Like many developing economies, Kenya is a price taker in the global energy market. The country imports almost all its petroleum products and has limited influence over international pricing. The landed cost of diesel in Mombasa rose sharply within weeks, inevitably pushing pump prices upward. This is fundamentally a global economic shock rather than a purely local policy failure.

That said, governments are judged not only by global circumstances but by how effectively they cushion citizens from hardship. The government has initiated several interventions. During the May-June 2026 pricing cycle, the government released Sh5 billion from the Petroleum Development Levy Fund, in addition to Sh6.5 billion disbursed earlier in April. Without those subsidies, diesel prices would reportedly have exceeded Sh260 per litre.

Parliament had earlier reduced VAT on fuel from 16 per cent to eight per cent, lowering the burden on consumers. The government-to-government fuel import arrangement has also helped contain speculative pricing premiums that could have pushed prices even higher. These interventions may not have eliminated the pain, but they have prevented a worse outcome.

Still, more can and should be done. Parliament could propose reducing the Road Maintenance Levy from Sh25 per litre back to Sh18 or lower. Legislators could also consider extending the reduced eight per cent VAT rate beyond its current expiry date or exploring a temporary exemption during periods of extreme volatility.
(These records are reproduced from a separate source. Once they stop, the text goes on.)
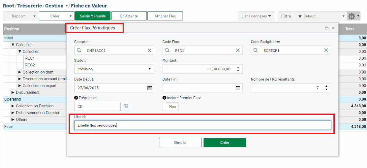Click into the Libellé text field

(202, 125)
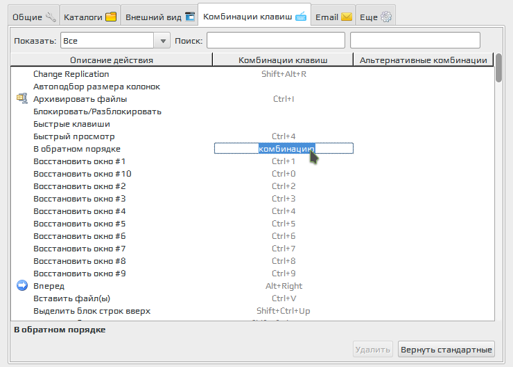Click the first Поиск text field

pyautogui.click(x=275, y=41)
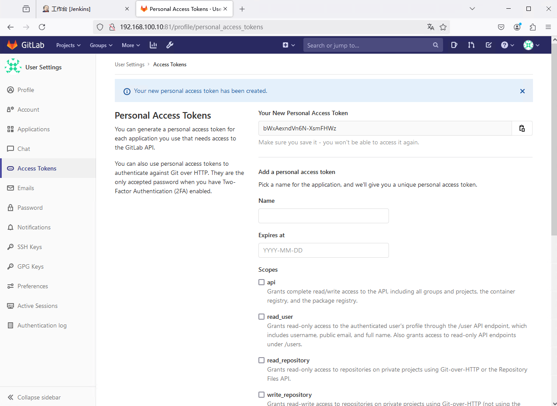Open the Groups dropdown menu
Kenya should also put in place Strategic Petroleum Reserve measures. Currently, the country depends largely on commercial reserves sufficient for only a few weeks. A properly funded national reserve capable of sustaining the country for at least three months would help stabilise supply during international disruptions and reduce panic-driven price spikes.

The ongoing protests against fuel prices are increasingly taking a dangerous turn. In several places, criminal groups have hijacked genuine public frustration to loot businesses, torch vehicles and intimidate innocent citizens. What began as civic pressure is, in some instances, degenerating into economic sabotage.

Protests will not lower global oil prices or influence OPEC production decisions. Instead, destroyed property and disrupted transport networks only deepen the suffering of ordinary Kenyans already struggling with the high cost of living. A blocked highway or burnt vehicle ultimately raises costs for everyone.

Responsibility should not rest with the government alone. Opposition leaders also have an opportunity to present practical and costed alternatives rather than relying solely on street mobilisation. If taxes and levies are to be reduced further, Kenyans deserve clarity on how public services and infrastructure projects would still be financed.

Industry players, including oil marketers and transport operators, must equally play a constructive role. Oil firms can review excessive storage and distribution margins, while transport operators should ensure subsidy benefits are reflected in commuter fares. Longer-term investments in strategic reserves and energy infrastructure will also require strong public-private cooperation.

Ultimately, the relief Kenyans seek will come from a combination of global price stabilisation and sound domestic policy. Street protests cannot calm tensions in the Middle East or persuade oil producers to increase supply. Sustainable solutions will come through legislation, fiscal adjustments, conservation measures, and honest national dialogue.